Sulawesi Utara, Bitung, [Gaperta.id] – Sabtu (23 Agustus 2025), Dugaan praktik penyelewengan Bahan Bakar Minyak (BBM) bersubsidi kembali menyeruak di Kota Bitung. Aktivitas yang diduga dijalankan oleh Tomy bersama tangan kanan H Lengkong ini terendus masyarakat setelah sejumlah armada truk tangki dengan kepala biru terlihat beroperasi di kawasan Kelurahan Kadoodan, Kecamatan Madidir, tak jauh dari sebuah rumah sakit klinik mat, Bitung.
Warga menduga, aksi tersebut merupakan kelanjutan dari praktik lama yang sebelumnya pernah ditutup, namun kini muncul kembali dengan aktor berbeda.
“Sudah pernah ada , tapi sekarang seperti terulang lagi aksi nereka.
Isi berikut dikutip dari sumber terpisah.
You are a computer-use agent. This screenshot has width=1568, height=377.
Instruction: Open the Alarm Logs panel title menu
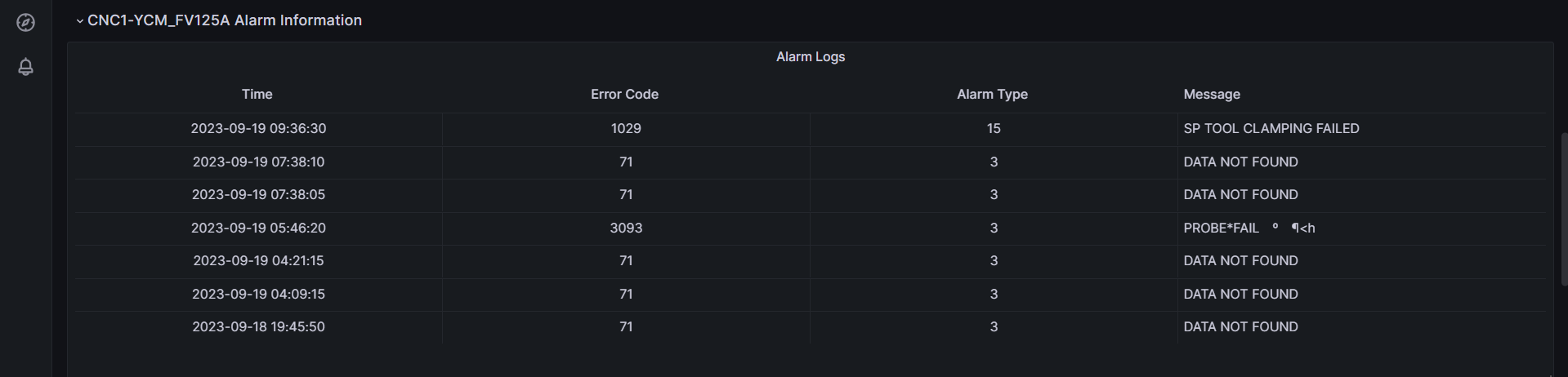810,57
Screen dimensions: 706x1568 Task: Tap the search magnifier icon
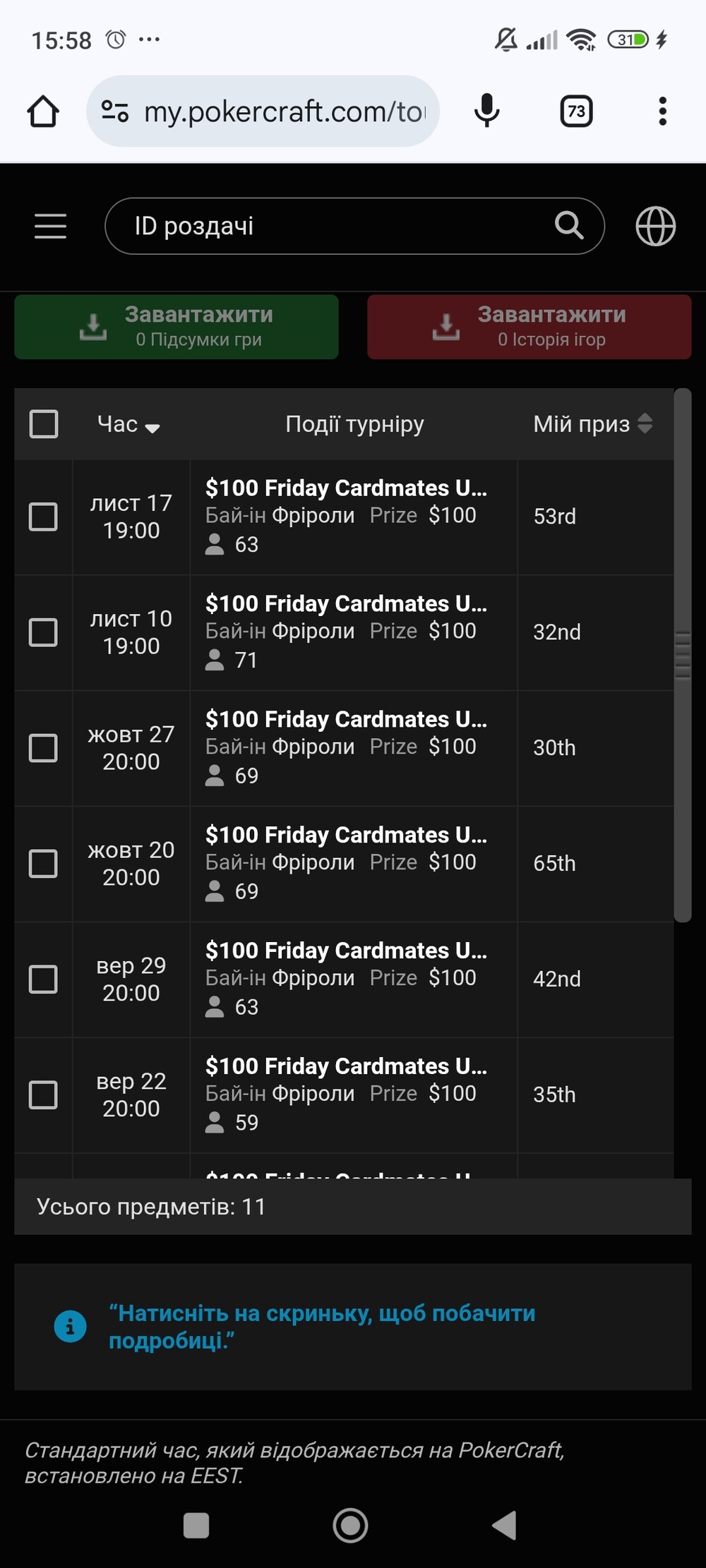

Bedanya, kali ini orangnya bukan yang lama, tapi berganti pemilik,” ujar seorang warga sekitar yang enggan disebut namanya, Kamis (22/8/2025).
Armada dan Modus Operandi:
Dua unit mobil tangki berkepala biru disebut menjadi sarana utama penyaluran solar bersubsidi yang diduga dialihkan ke gudang tertentu. Modus yang digunakan, menurut informasi lapangan, adalah dengan mengumpulkan solar subsidi dari sejumlah titik pengisian, lalu menyalurkannya kepada industri atau pihak yang bukan peruntukan.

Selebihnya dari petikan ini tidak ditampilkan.